### QUESITI DA SVOLGERE
1) Nel testo sulle università americane, quante università in totale sono state interpellate nel sondaggio di Moody's?
2) Per favore, prosegui il testo sulle università americane partendo dall'ultima frase riportata.

### ESTRATTO SCELTO
Quando si è abituati a percepire un fenomeno come intrinsecamente giusto o profondamente sbagliato, è difficile distruggere quell’idea. E non perché all’essere umano piaccia vivere nell’errore. Semplicemente, costruito un archetipo, smontarlo richiede tanto coraggio, impegnando la capacità di dubitare, di approfondire, di impegnarsi a riconsiderare la realtà. Il sondaggio di Moody’s Investors Service sulle università d’oltreoceano, pubblicato la scorsa settimana, mette in luce proprio questo: il dorato mondo dei campus americani, in cui Barack Obama entra da studente ed esce come candidato alla Casa Bianca, è sulla via del tramonto, insieme a un sistema educativo che, mantenuto dalla ricchezza dei fondi e delle rette, deve ora fare i conti con il netto calo delle immatricolazioni e con il declino qualitativo del capitale umano prodotto.

Sembrava impossibile. È un mito a crollare, quello del sogno americano, della terra promessa in cui tutto è possibile per tutti. Un terzo delle università interpellate, su un totale di 300, ha dichiarato una crescita delle rette universitarie inferiore al tasso di inflazione mentre gli incassi sono diminuiti sia per quelle private sia per quelle pubbliche. Una serie di fattori, combinati tra loro, sono riusciti là dove nemmeno la crisi aveva potuto. Il declino economico e l’esplosione della bolla immobiliare non avevano di fatti inficiato il paradigma, ben solido negli Stati Uniti, secondo cui la laurea è il lascia passare per il successo. I dati di Stanford sulla retribuzione annua di un laureato o di un ex alunno MBA, hanno fatto brillare gli occhi con irraggiungibili cifre da capogiro. Anzi, l’università, seguita da un master, poteva ben figurarsi come un’ottima opportunità di attesa, attesa che il vento dell’economia tornasse a soffiare copioso. Eppure, gli elevati tassi di disoccupazione, il forte mismatching tra formazione acquisita e lavoro svolto oltre che l’intricatissimo nodo del debito universitario, hanno invertito la tendenza. È lo stesso governo a dichiarare che uno studente su sei che ha contratto debiti per assicurarsi una formazione universitaria, è attualmente sul lastrico mentre sono quasi la metà coloro che stanno impiegando venti anni, anziché i preventivati 5 o dieci, per ripagarlo, magari esercitando una professione che poco o nulla ha che fare con quanto studiato.

### MATERIALE FORNITO
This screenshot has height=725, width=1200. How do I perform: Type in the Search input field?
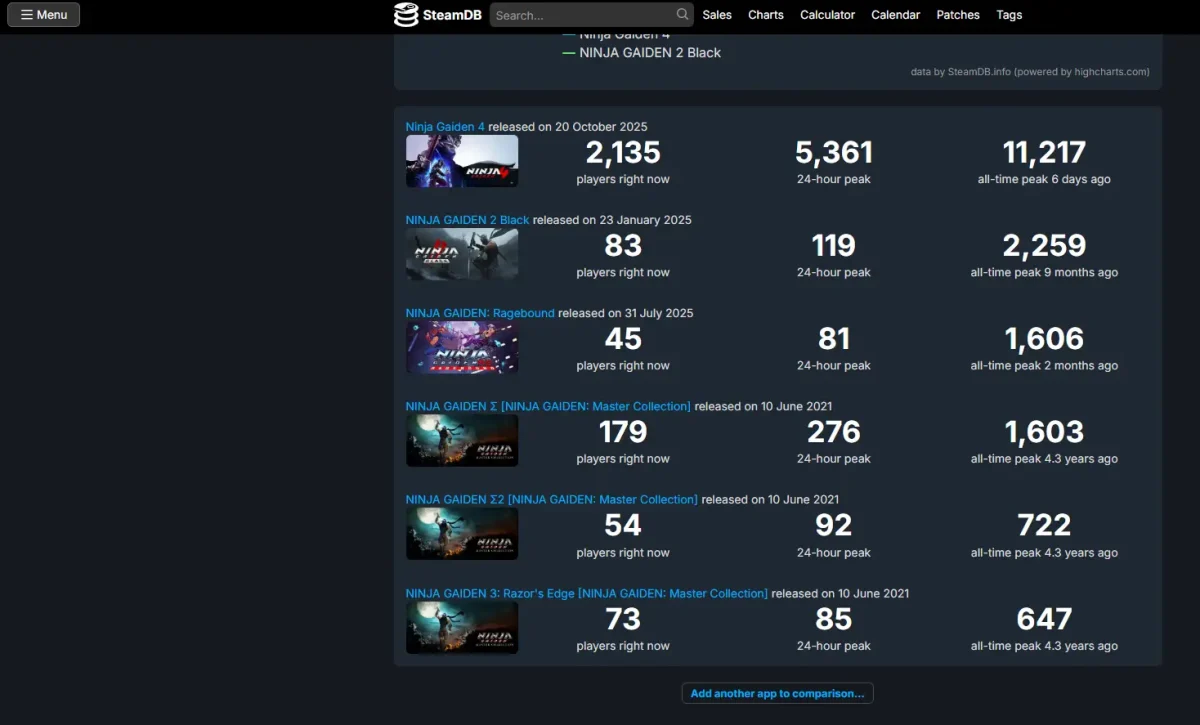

### RISPOSTE AI COMPITI
1) Trecento.

2)
Il discorso cambia leggermente per i campus privati. Harvard, Stanford, e Columbia University sono ancora prime nelle classifiche mondiali e finanziate solo in parte dal pubblico contributo. I loro investimenti per dotarsi di infrastrutture all’avanguardia e per garantire agli studenti una vita non solo comoda, ma di vero e proprio lusso, le rendono più uniche che speciali ma ne hanno minato le solidissime finanze. E se, fino a qualche hanno fa, un’università costosa era sinonimo di alta qualità, la formazione online e il mismatching competenze/lavoro, unite al minor tempo che gli studenti passano sui manuali, sta gradualmente rompendo il binomio. Il plusvalore di questi grandi campus non è più ripagabile con lo stipendio post-laurea se non per chi si forma nelle discipline scientifiche: conta quindi non l’ateneo di provenienza ma le conoscenze che si sono acquisite. Ingegneri, medici, computer scientist sono tra le figure professionali più ricercate. Meglio se provenienti da Stanford, nulla in contrario se laureate in un community college. Il brand gioca qui un ruolo fondamentale ma solo per chi può ancora permetterselo. Una laurea di questo tipo è un onore e un onere, profumatamente pagato biglietto d’ingresso nel mondo che conta. Sono ormai in pochi, tuttavia, a poter affrontare la spesa e, se per il momento gli atenei privati viaggiano in acque più sicure rispetto a quelli pubblici, il navigar potrebbe non durare ancora per molto. Soprattutto ora che a Washington la trattativa per la rinegoziazione del debito si fa aspra e i tagli alla spesa educativa sono nel mirino dei vincoli di bilancio.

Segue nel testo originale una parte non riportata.